Di zaman ketika manusia lalai dalam gemerlap dunia, seorang mukmin akan senantiasa menjaga diri dan hatinya. Menjaga kelembutan dan kepekaan jiwanya. Dia akan mudah meneteskan air mata demi melihat kehancuran umatnya. Kesedihannya begitu mendalam dan perhatiannya terhadap umat menjadikannya orang yang tanggap terhadap permasalahan umat. Kita tidak akan melihat seorang mukmin bersenang-senang dan bersuka ria ketika tetangganya mengalami kesedihan, ditimpa berbagai ujian, cobaan, dan fitnah. Mukmin yang sesungguhnya akan dengan sigap membantu meringankan segala beban saudaranya. Ketika seorang mukmin tidak mampu menolong dengan tenaga ataupun harta, dia akan berdoa memohon kepada Tuhan semesta alam.
Menangis merupakan sebuah bentuk pengakuan terhadap kebenaran. “Dan apabila mereka mendengarkan apa yang diturunkan kepada rasul (Muhammad), kamu lihat mata mereka mencucurkan air mata disebabkan kebenaran (Al Qur’an) yang telah mereka ketahui (dari kitab-kitab mereka sendiri) seraya berkata: “Ya Robb kami, kami telah beriman, maka catatlah kami bersama orang-orang yang menjadi saksi (atas kebenaran Al Qur’an dan kenabian Muhammad)”. (QS. Al Maidah: 83). Ja’far bin Abdul Mutholib membacakan surat Maryam ayat ke-16 hingga 22 kepada seorang raja Nasrani yang bijak. Demi mendengar ayat-ayat Allah dibacakan, bercucuranlah air mata raja Habsyah itu. Ia mengakui benarnya kisah Maryam dalam ayat tersebut, ia telah mengenal kebenaran itu dan hatinya yang lembut menyebabkan matanya sembab kemudian menangis. Raja yang rindu akan kebenaran benar-benar merasakannya.
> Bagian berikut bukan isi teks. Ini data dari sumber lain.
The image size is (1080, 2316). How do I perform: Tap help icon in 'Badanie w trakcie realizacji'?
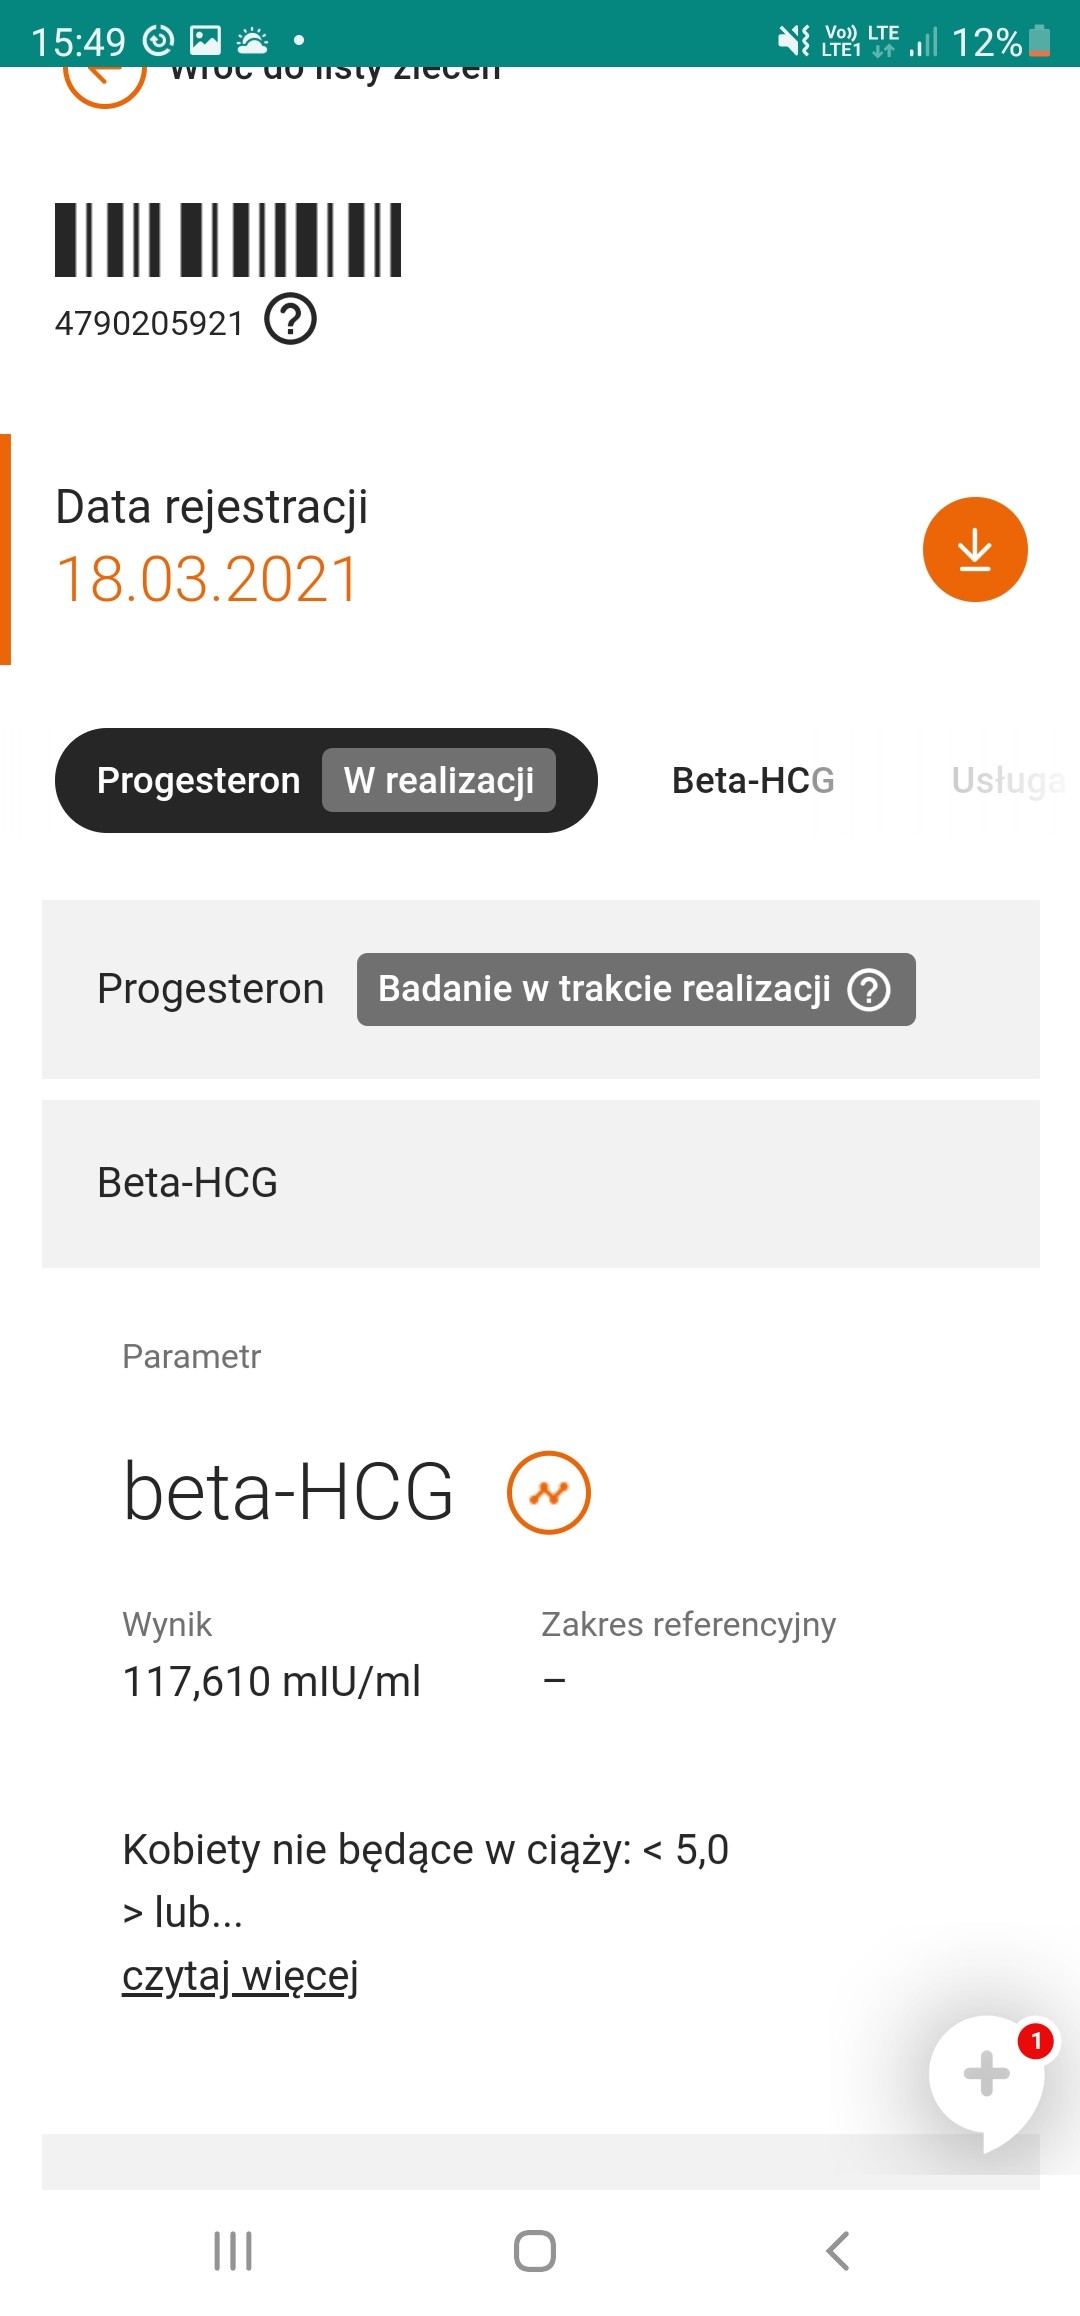pos(869,990)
Orang yang keras hatinya, akan sulit menangis saat dibacakan ayat-ayat Allah. Bahkan ketika datang teguran dari Allah sekalipun ia justru akan tertawa atau malah berpaling dari kebenaran. Sehebat apapun bentuk penghormatan seorang tokoh munafik Abdullah bin Ubay bin Salul kepada Rasulullah Saw, sedikit pun tidak berpengaruh pada hatinya. Ia tidak peduli ketika Allah Swt mengecam keadaan mereka di akhirat nanti, “Sesungguhnya orang-orang munafik itu (ditempatkan) pada tingkatan neraka yang paling bawah. Dan kamu sekali-kali tidak akan mendapatkan seorang penolongpun bagi mereka”. (QS. An Nisa’: 145)
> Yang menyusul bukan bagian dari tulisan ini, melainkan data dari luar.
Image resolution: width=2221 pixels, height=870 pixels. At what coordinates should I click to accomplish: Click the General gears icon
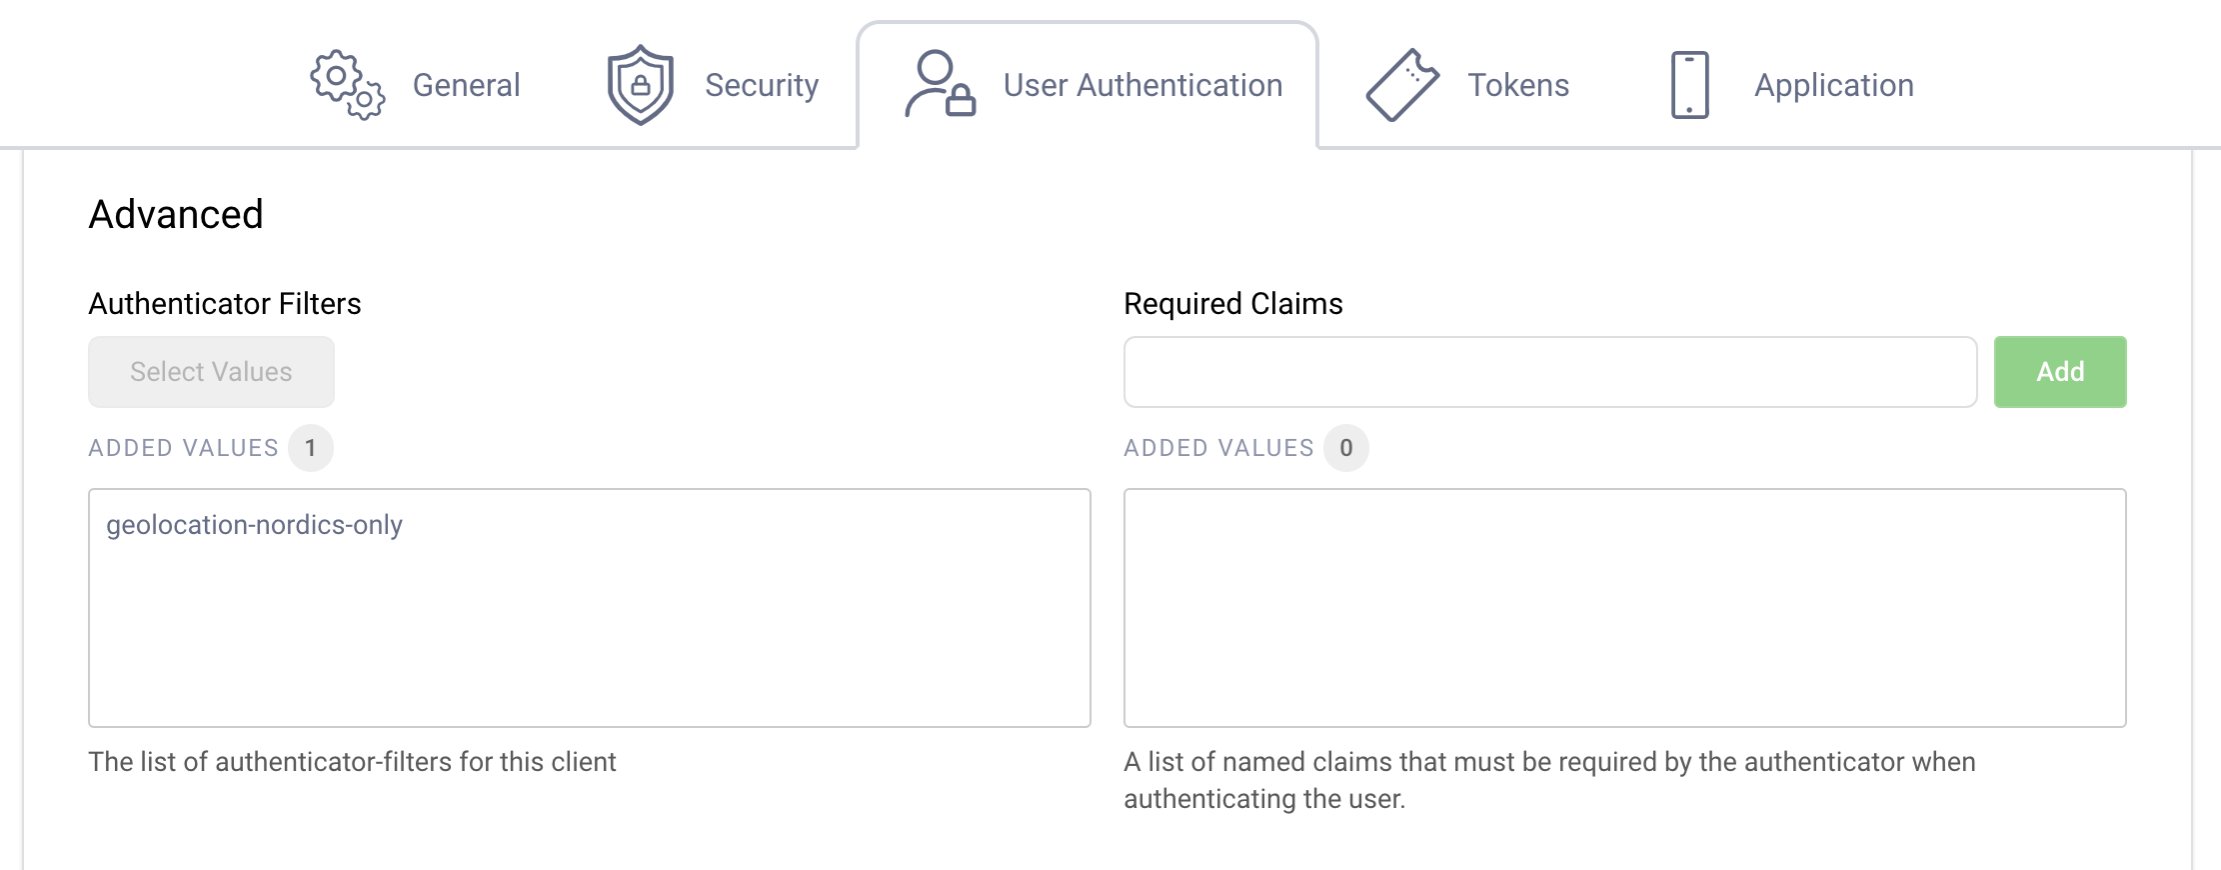(x=347, y=85)
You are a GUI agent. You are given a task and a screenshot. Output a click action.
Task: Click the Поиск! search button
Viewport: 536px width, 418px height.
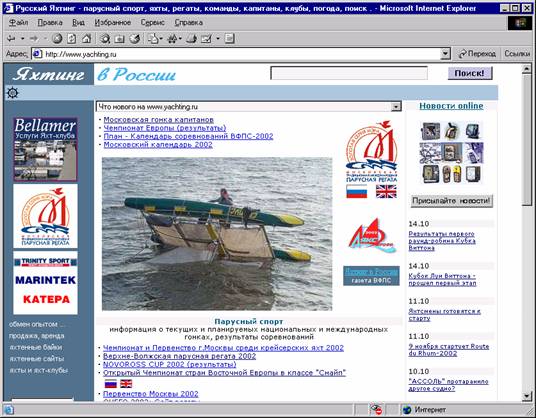pos(470,73)
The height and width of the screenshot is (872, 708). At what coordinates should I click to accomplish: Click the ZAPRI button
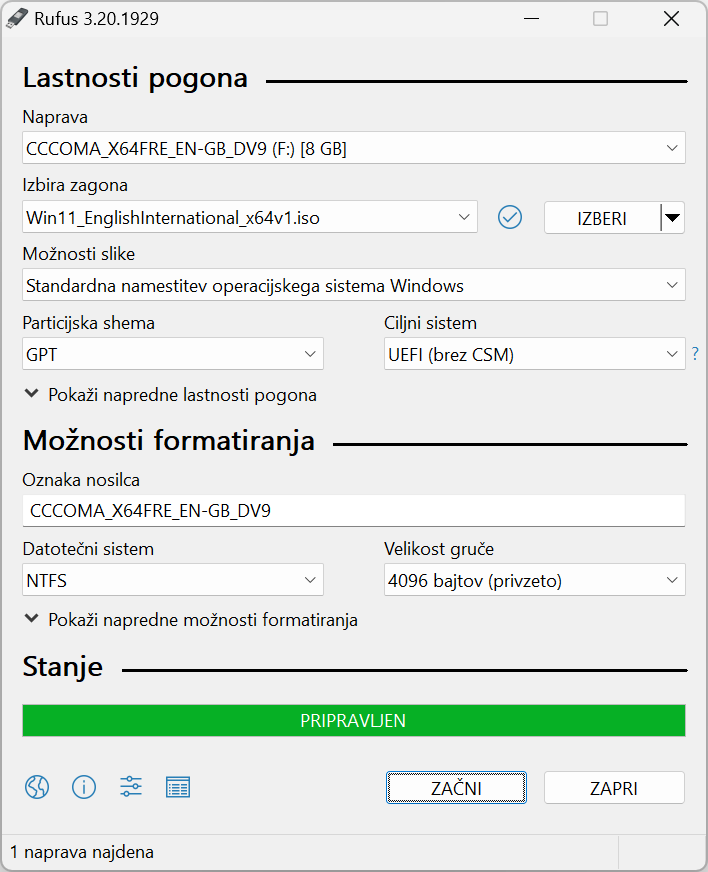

Barangkali di antara kita yang belum pernah menangis, maka menangislah disaat membaca Al Qur’an, menangislah ketika berdo’a di sepertiga malam terakhir, menangislah karena melihat kondisi umat yang terpuruk, atau tangisilah dirimu karena tidak bisa menangis ketika mendengar ayat-ayat Allah. Semoga hal demikian dapat melembutkan hati dan menjadi penyejuk serta penyubur iman dalam dada. Ingatlah hari ketika manusia banyak menangis dan sedikit tertawa karena dosa-dosa yang diperbuatnya selama di dunia. “Maka mereka sedikit tertawa dan banyak menangis, sebagai pembalasan dari apa yang selalu mereka kerjakan”. (QS At Taubah: 82).